Task item → All of the data needs to be printed again, exactly as written.
=== Section Start ===
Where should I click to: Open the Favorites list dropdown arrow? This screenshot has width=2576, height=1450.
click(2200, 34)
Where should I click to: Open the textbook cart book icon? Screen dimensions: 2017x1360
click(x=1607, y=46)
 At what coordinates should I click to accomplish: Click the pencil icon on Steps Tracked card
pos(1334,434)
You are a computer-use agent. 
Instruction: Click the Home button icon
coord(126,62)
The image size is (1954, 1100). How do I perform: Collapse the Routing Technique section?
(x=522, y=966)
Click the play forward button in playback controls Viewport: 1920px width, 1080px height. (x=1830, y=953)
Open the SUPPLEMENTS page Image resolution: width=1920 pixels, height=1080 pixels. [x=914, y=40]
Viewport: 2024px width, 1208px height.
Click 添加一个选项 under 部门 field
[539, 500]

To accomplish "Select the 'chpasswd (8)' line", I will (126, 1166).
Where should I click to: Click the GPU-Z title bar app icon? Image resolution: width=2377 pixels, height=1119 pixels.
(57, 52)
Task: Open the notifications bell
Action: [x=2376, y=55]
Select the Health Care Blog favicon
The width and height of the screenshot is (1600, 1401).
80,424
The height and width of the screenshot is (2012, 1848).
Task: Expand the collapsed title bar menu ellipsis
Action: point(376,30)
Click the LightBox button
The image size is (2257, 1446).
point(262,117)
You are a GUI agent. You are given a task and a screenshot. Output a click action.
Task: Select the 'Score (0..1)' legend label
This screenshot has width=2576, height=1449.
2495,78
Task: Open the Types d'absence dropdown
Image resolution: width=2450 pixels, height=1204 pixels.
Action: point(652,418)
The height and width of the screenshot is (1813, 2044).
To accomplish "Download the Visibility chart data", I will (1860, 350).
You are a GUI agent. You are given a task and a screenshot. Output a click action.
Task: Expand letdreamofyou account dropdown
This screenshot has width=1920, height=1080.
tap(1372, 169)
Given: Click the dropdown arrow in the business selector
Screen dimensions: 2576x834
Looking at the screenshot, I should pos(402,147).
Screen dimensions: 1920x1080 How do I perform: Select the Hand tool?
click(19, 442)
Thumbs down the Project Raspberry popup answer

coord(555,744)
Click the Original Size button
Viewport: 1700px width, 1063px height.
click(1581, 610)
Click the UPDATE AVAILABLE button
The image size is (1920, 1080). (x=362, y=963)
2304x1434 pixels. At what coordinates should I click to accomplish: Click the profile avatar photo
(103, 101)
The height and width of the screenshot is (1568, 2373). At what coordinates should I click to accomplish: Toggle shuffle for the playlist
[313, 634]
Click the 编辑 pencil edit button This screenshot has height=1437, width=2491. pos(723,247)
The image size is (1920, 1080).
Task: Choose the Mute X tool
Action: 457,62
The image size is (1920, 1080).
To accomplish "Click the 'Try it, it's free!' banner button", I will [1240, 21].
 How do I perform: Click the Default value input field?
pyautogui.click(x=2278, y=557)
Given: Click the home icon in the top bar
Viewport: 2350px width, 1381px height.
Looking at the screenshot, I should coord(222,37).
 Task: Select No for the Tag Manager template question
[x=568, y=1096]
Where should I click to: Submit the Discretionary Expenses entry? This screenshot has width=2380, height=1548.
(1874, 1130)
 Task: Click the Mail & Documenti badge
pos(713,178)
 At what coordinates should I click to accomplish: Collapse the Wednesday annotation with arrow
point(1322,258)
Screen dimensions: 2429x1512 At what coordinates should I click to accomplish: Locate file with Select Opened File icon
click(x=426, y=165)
=== Section End ===
Answer space →
Where should I click to: Open the Favorites list dropdown arrow? This screenshot has width=2576, height=1450.
click(2200, 34)
Where should I click to: Open the textbook cart book icon? Screen dimensions: 2017x1360
click(x=1607, y=46)
 At what coordinates should I click to accomplish: Click the pencil icon on Steps Tracked card
pos(1334,434)
You are a computer-use agent. 
Instruction: Click the Home button icon
coord(126,62)
The image size is (1954, 1100). How do I perform: Collapse the Routing Technique section?
(x=522, y=966)
Click the play forward button in playback controls Viewport: 1920px width, 1080px height. (x=1830, y=953)
Open the SUPPLEMENTS page Image resolution: width=1920 pixels, height=1080 pixels. [x=914, y=40]
Viewport: 2024px width, 1208px height.
Click 添加一个选项 under 部门 field
[539, 500]

To accomplish "Select the 'chpasswd (8)' line", I will (126, 1166).
Where should I click to: Click the GPU-Z title bar app icon? Image resolution: width=2377 pixels, height=1119 pixels.
(57, 52)
Task: Open the notifications bell
Action: [x=2376, y=55]
Select the Health Care Blog favicon
The width and height of the screenshot is (1600, 1401).
80,424
The height and width of the screenshot is (2012, 1848).
Task: Expand the collapsed title bar menu ellipsis
Action: point(376,30)
Click the LightBox button
The image size is (2257, 1446).
point(262,117)
You are a GUI agent. You are given a task and a screenshot. Output a click action.
Task: Select the 'Score (0..1)' legend label
This screenshot has width=2576, height=1449.
2495,78
Task: Open the Types d'absence dropdown
Image resolution: width=2450 pixels, height=1204 pixels.
Action: point(652,418)
The height and width of the screenshot is (1813, 2044).
To accomplish "Download the Visibility chart data", I will (1860, 350).
You are a GUI agent. You are given a task and a screenshot. Output a click action.
Task: Expand letdreamofyou account dropdown
This screenshot has width=1920, height=1080.
tap(1372, 169)
Given: Click the dropdown arrow in the business selector
Screen dimensions: 2576x834
Looking at the screenshot, I should pos(402,147).
Screen dimensions: 1920x1080 How do I perform: Select the Hand tool?
click(19, 442)
Thumbs down the Project Raspberry popup answer

coord(555,744)
Click the Original Size button
Viewport: 1700px width, 1063px height.
click(1581, 610)
Click the UPDATE AVAILABLE button
The image size is (1920, 1080). (x=362, y=963)
2304x1434 pixels. At what coordinates should I click to accomplish: Click the profile avatar photo
(103, 101)
The height and width of the screenshot is (1568, 2373). At what coordinates should I click to accomplish: Toggle shuffle for the playlist
[313, 634]
Click the 编辑 pencil edit button This screenshot has height=1437, width=2491. pos(723,247)
The image size is (1920, 1080).
Task: Choose the Mute X tool
Action: 457,62
The image size is (1920, 1080).
To accomplish "Click the 'Try it, it's free!' banner button", I will [1240, 21].
 How do I perform: Click the Default value input field?
pyautogui.click(x=2278, y=557)
Given: Click the home icon in the top bar
Viewport: 2350px width, 1381px height.
Looking at the screenshot, I should coord(222,37).
 Task: Select No for the Tag Manager template question
[x=568, y=1096]
Where should I click to: Submit the Discretionary Expenses entry? This screenshot has width=2380, height=1548.
(1874, 1130)
 Task: Click the Mail & Documenti badge
pos(713,178)
 At what coordinates should I click to accomplish: Collapse the Wednesday annotation with arrow
point(1322,258)
Screen dimensions: 2429x1512 At what coordinates should I click to accomplish: Locate file with Select Opened File icon
click(x=426, y=165)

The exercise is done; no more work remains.